The picture opens with Lovell’s group being chosen out of nowhere to crew Apollo 13. Members of their families are introduced us to , particularly Marilyn Lovell (Kathleen Quinlan), we see some of the training, then it follows the ill fated mission in space and on the ground. Kranz, chain-smoking Camels his character played by Harris, masterminds how (and if) can ever return.
A scheme is dreamed up to shut down power in the space capsule and move astronauts into the lunar exploratory module as a kind of temporary lifeboat. The lunar lander will be jettisoned at the last minute; however, enough power may be left in weakened batteries of main capsule so that crew can return alive.
Meanwhile, what has got to be done is not allowing them die there.
Out of materials on board a scrubber is built together with everything necessary for cleaning carbon dioxide from air supply system in a capsule (you can see a man holding one just like it over ‘For All Mankind’ film). And while astronauts swing around dark side of moon and head back home you start realizing that their craft’s equipment for returning Earth is only slightly better than rocket sled in which Evil Knievel proposed to hurtle across Snake River Canyon at approximately same time.
Ron Howard has become a director specializing in stories involving large groups of characters: “Cocoon,” “Parenthood,” “Backdraft,” “The Paper.” All those films were constructed so as not only to keep many stories afloat and interesting but also pay attention to individual human stories involved this was a triumph of construction indeed.
He makes correct decision with ‘Apollo 13’ that story is in mission.

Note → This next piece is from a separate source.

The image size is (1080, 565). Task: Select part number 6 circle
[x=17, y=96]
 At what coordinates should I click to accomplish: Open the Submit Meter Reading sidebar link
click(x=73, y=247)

In scenes with Lovell’s wife on ground there is useful counterpoint (she tells their son “Something broke on your daddy’s spaceship and he’s going to have to turn around before he even gets moon.”). But no additional side stories are added by Howard , no little parallel dramas like lesser director might have done.
This is an intensely powerful story, one of the year’s best films, acted without pumped-up histrionics and told with remarkable technical detail great clarity. It’s about men trained to do better job than anyone could have imagined them capable of doing. Buried message is: we lost something crucially important when we dialed down space program. When I was kid they used predict that by year 2000 you’d be able go to moon; however nobody ever thought predict that you’d be able but nobody would bother.